The Stoics believed in the natural life; the natural was for them equivalent to the good. For them, the end of life was life in agreement with nature. Nature, instead of being fallen, was for them normative. This premise, nature as normative, marked in varying degrees ancient philosophy. Implicit, therefore, in ancient and modern philosophy was the premise of the Marquis de Sade, that whatever occurs in nature is normal and good, unless it is a contra-nature position such as Christianity. The homosexuality of men like Socrates and Plato therefore should not surprise us. In fact, the homosexual vein in modern philosophy, and much related scholarship, has been extensive, although barely mentioned by scholars. Few conservatives are aware of the fact that Adam Smith and David Hume were homosexual lovers (Jay I. Obneck: The Invisible Hand, Riverdale, New York: North Stonington Press, 1984).
Failure to recognize this fact has been very critical. The very real hatred of Christianity by such men as Smith and Hume has been avoided. The great war of the centuries is between God, Biblical Faith and morality on the one hand, and, on the other, the humanistic forces of the tempter, i.e., man's will to be his own god. In Genesis 3:5 we see the creature's premise, his demand for equality with God. Credible scholarship, the humanists tell us, must begin on their premises, with their certification and accreditation, as it were. Those who agree to such a compromise, men like E. J. Carnell, still gain no place in the humanistic hall of fame. They quickly fall from view.
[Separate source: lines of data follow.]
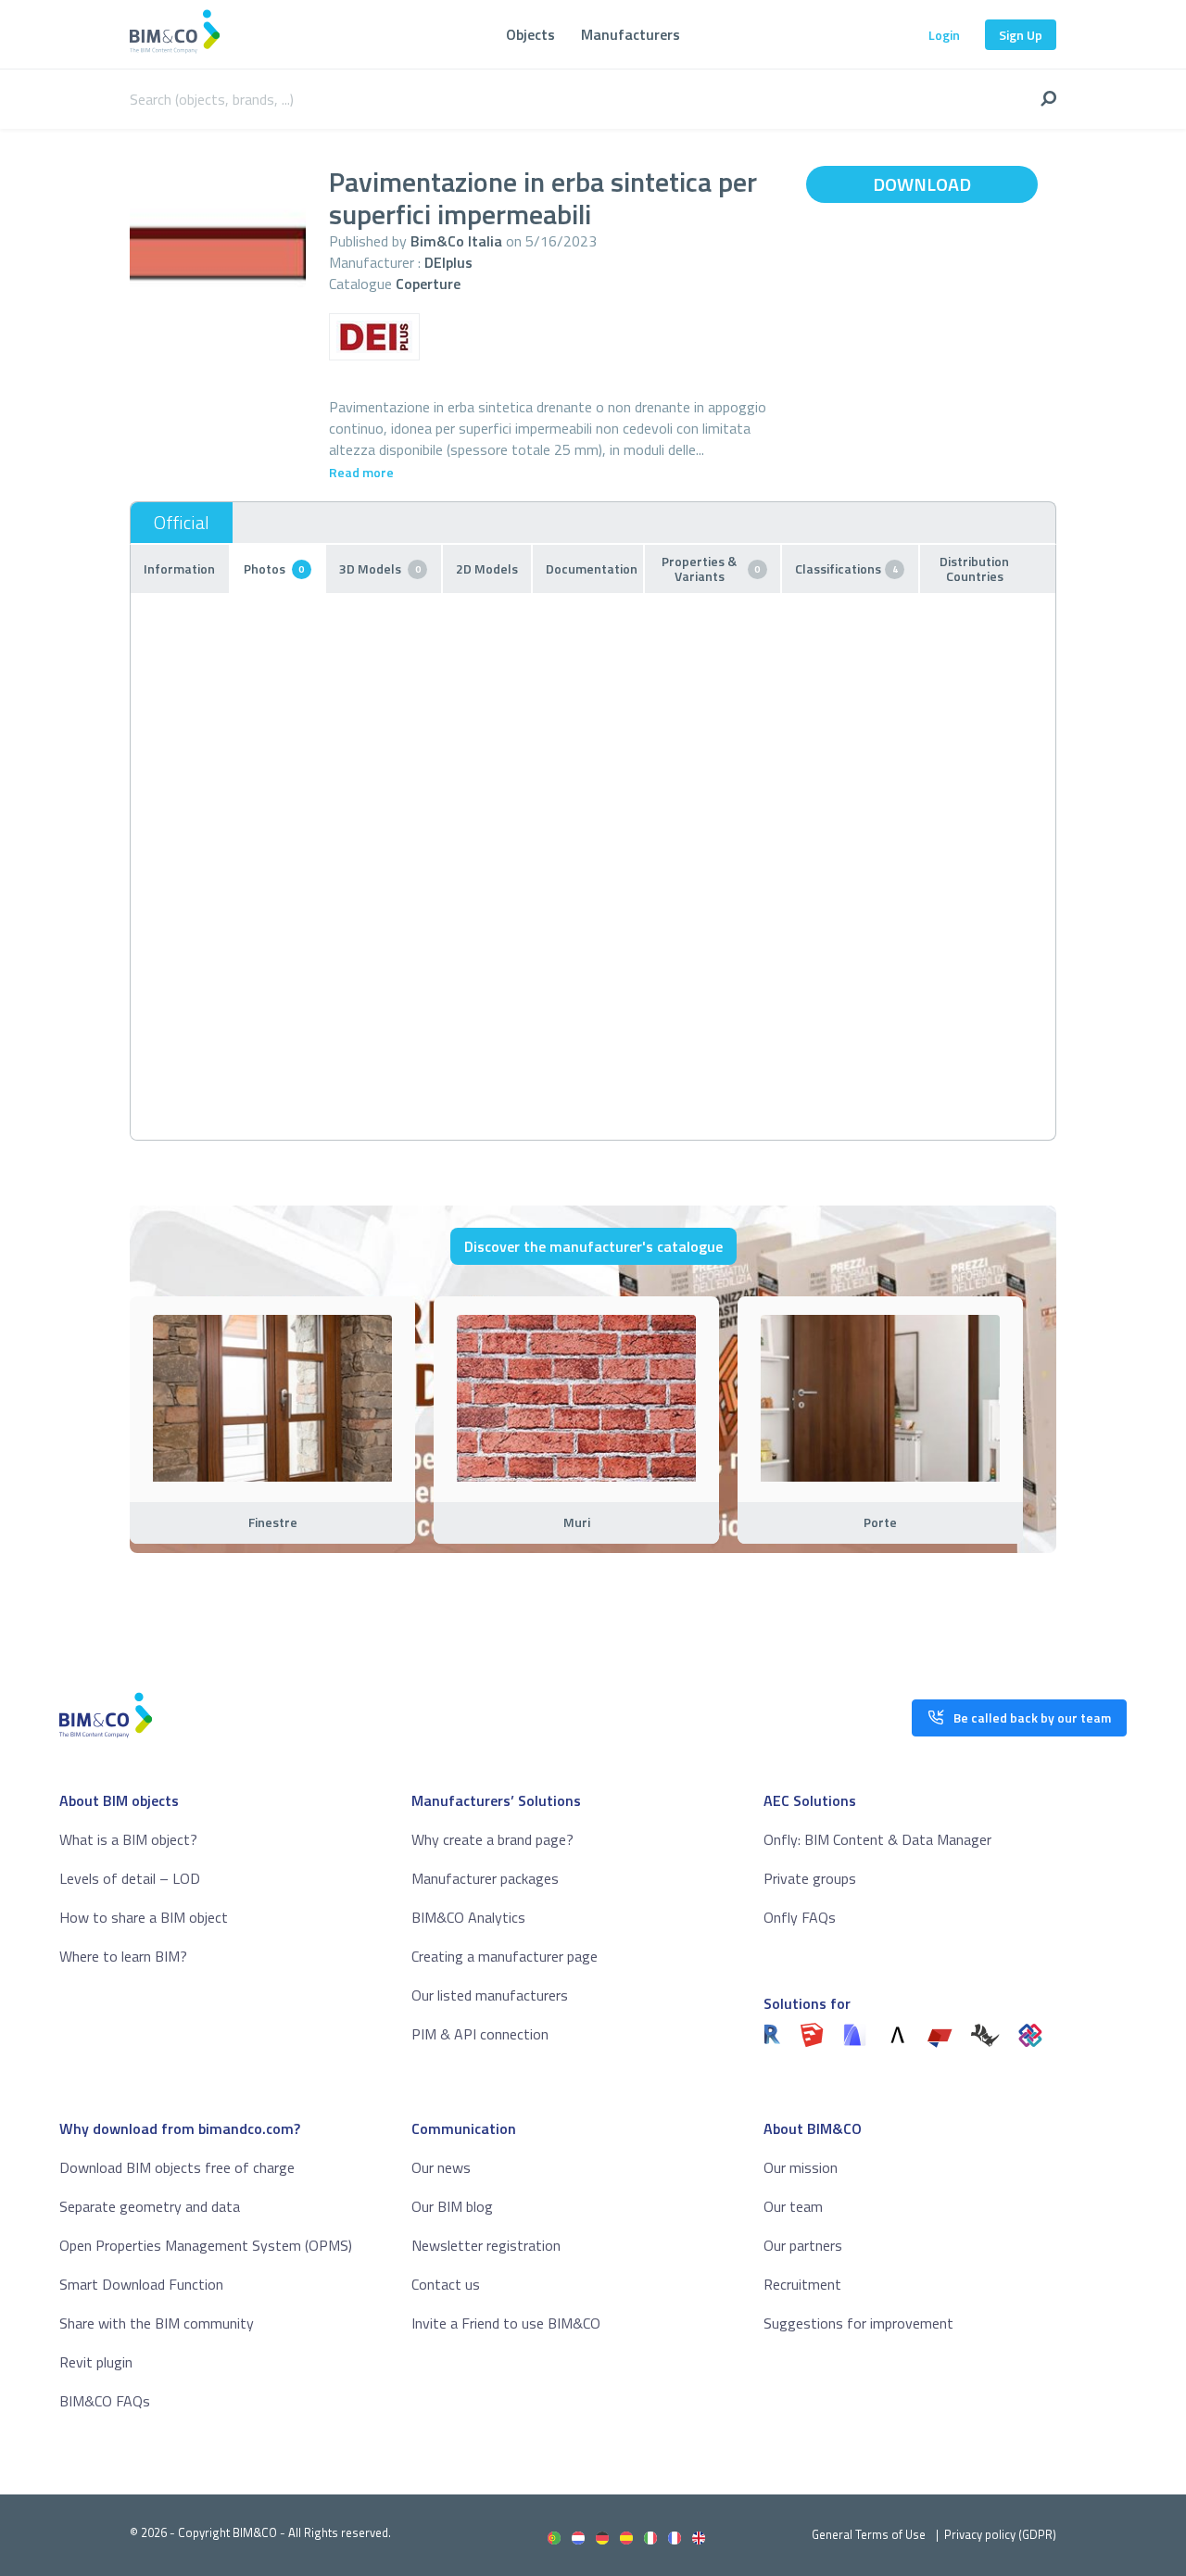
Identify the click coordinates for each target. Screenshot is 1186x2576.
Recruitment (802, 2284)
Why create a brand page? (492, 1839)
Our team (793, 2206)
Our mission (800, 2167)
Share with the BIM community (156, 2323)
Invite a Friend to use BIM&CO (505, 2323)
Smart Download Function (141, 2284)
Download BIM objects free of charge (177, 2167)
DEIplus (448, 262)
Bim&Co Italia (456, 241)
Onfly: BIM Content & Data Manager (877, 1839)
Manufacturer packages (485, 1878)
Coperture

For the humanist, thinking which begins with God and his inscripturated revelation is untenable because for them in effect man is ultimate, not God. But is knowledge possible in independence from God? Is not then all factuality simply meaningless or brute factuality? Without God, there can be nothing, and instead of knowledge, we have a surd. In a meaningless world of being, no fact has any meaning, and man's mind and reason are simply irrelevant because no meaning is tenable. Albert Camus faced this impasse honestly, writing, "The world itself, whose single meaning I do not understand, is but a vast irrational. If one could only say just once, 'This is clear,' all would be saved"(Albert Camus: The Rebel, New York, NY: Vintage Books, 1956, 27).
What is the court of appeal with respect to knowledge? The opinions are these: first, God is the final court of appeal: he and his word establish the presuppositions of all knowledge. Second, man is the final court of appeal; in some manner by reason, or by his reason and his evaluation of his sense perceptions, man can attain valid knowledge. The fall of man, and the invalidity of his rationalism, are not considered. Third, all knowledge can be denied, because in a totally meaningless world, meaning and knowledge thereof cannot exist. Few hold to this view. For the Christian, the second and third views are both invalid. The God-ordaining meaning in all factuality negates man's efforts to deny it, or to deny the noetic effect of sin. By his sin, man denies his dependence upon God and asserts his independence. Man's sin does not end his moral dependence on God, nor his metaphysical dependence. Sin is man's attempt to sever his dependence on God, but it does not affect his metaphysical status; he remains a created being. His moral or ethical revolt against God has moral consequences because, as God's creature, he is forever under God's law. God is he in whom we live, and move, and have our being (Ac. 17:28), so that we can never step outside his law and government.